MCCE partners with Langley convenience stores to offer healthy snacks

Nutrition Education Program Agent Assistant Tammy Glass, owner of Langley’s Inc. Rod Langley and Dr. Barbara Struempler, Auburn University. (Photo by Jan McDonald)
Nutrition Education Program Agent Assistant Tammy Glass, owner of Langley’s Inc. Rod Langley and Dr. Barbara Struempler, Auburn University. (Photo by Jan McDonald)

Customers at Rod Langley’s four convenience stores in Marengo County may notice a new display of fresh fruits next to the checkout counter.

Or, when looking for something to snack on, they may see a section of the store’s shelves with a sign designating the merchandise as “Good Choice” foods.

It’s all part of a new initiative spearheaded by the Marengo County Cooperative Extension Service, and it’s leading the way in Alabama.

Representatives from the state Department of Public Health and Extension Service were on hand Thursday at Langley’s Shell Station in Linden to kick off officially the start of the program.

“We are really excited about this healthy food initiative,” said Tammy Glass, Nutrition Education Program (NEP) agent with the county’s Extension office in Linden.

“Rod Langley has been incredibly helpful as our partner to bring healthy food access to Marengo County,” she continued.

Langley had a personal reason for taking part.

“I had to start losing weight myself,” he said. When he decided he had to eat healthier, he took a look at his store shelves and discovered there was “nothing here to eat.”

About a month after that Glass called to see if he would become a part of the Good Choice Healthy Food Initiative, and he quickly got on board.

Although Marengo County is not the first in the state to start the program – two convenience stores in Washington County began a month ago – it is on the cusp of the drive to get Alabamians to make better choices when snacking.

The idea is “to make some simple environmental changes where people have access to healthier foods,” said Dr. Barb Struempler, professor of Nutrition, Dietetics and Hospitality Management at Auburn University and program leader for the Extension nutrition program.

“It’s just making the healthier choice the easier choice.”

The initiative is an effort to give small, rural communities access to healthy foods, added Glass.

To get set up, the Alabama Department of Public Health provided the Good Choice signs, colorful t-shirts and ice barrels to keep fruit boxes fresh at all four of Langley’s stores. The Alabama Extension Service provided the baskets to hold fruit.

And it seems to be working. The barrels and baskets of fruit are located at what Langley calls the “hotspot” in the store next to the checkout counter. The staff at the Linden store said the choice of fresh fruit had proven popular on the first day of sales.

Healthy single-serving snacks are displayed along four feet of four shelves. They are chosen by the “10-10-5” criteria, Struempler explained. Each one must have less than 10 percent recommended daily allowance of fat and carbohydrates and at least 5 percent of any of the following: calcium, fiber, Vitamin B, iron or potassium.

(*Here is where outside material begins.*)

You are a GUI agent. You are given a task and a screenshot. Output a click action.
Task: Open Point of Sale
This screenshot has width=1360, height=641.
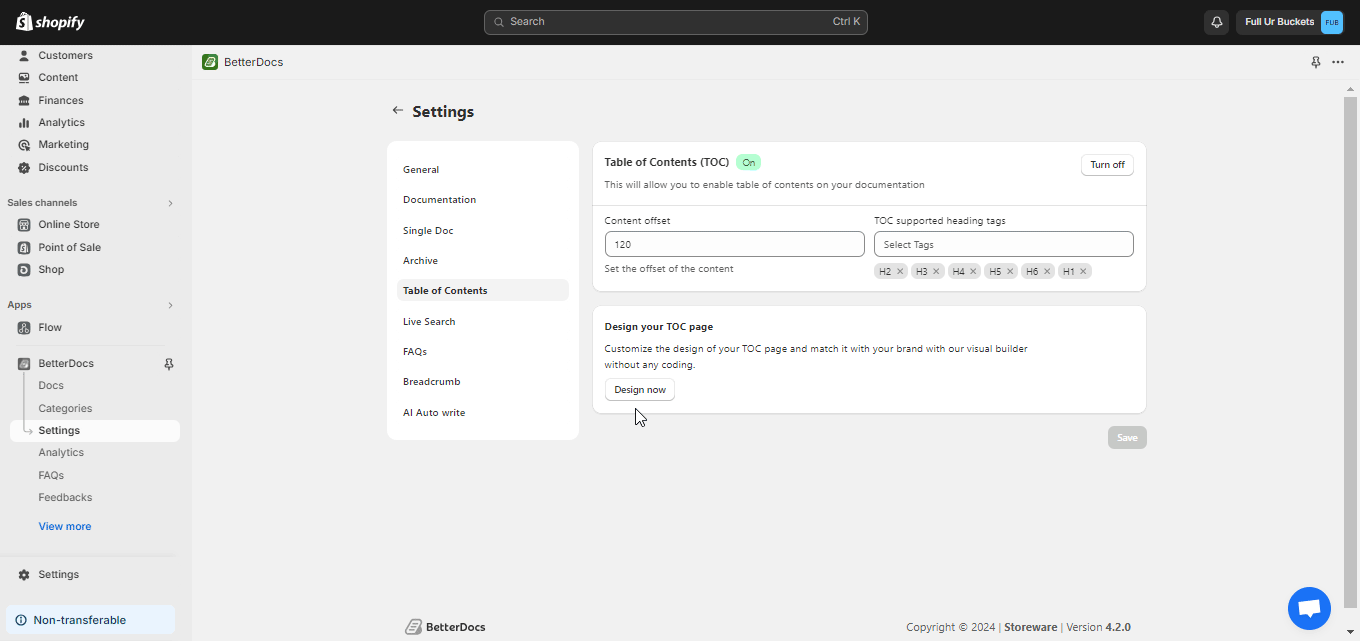tap(70, 247)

The Good Choice program began several years ago by the state DPH in vending machines. This new program is expanding the initial push to change how residents choose to snack.

“It’s really cool to think that this is one of the first efforts in this state where they’ve taken ownership to help the health of their citizens,” said Struempler. “I’m impressed, I really am.”

Such a program is found nowhere else in the southeast, although other parts of the country offer such choices to their customers, she continued.

The initiative is part of an ongoing effort to try to “change a culture” in a state with such a high percentage of obesity, she said. Marengo County is estimated to have 40 percent of its population overweight.

“Being fat causes a lot of problems,” Struempler said, and those problems aren’t just physical such as heart disease and diabetes. Those who are overweight often have low self-esteem, and overweight students can be the victims of bullying.

What the Extension office, ADPH and Langley have started is eligible for the Community Partnership Award by the National Extension Association of Family and Consumer Sciences. They will find out in March if they have won state recognition. The national award is made in July.

Good Choice displays also are in Langley’s other two Shell stations in Demopolis and Thomaston and at his Texaco station in Providence.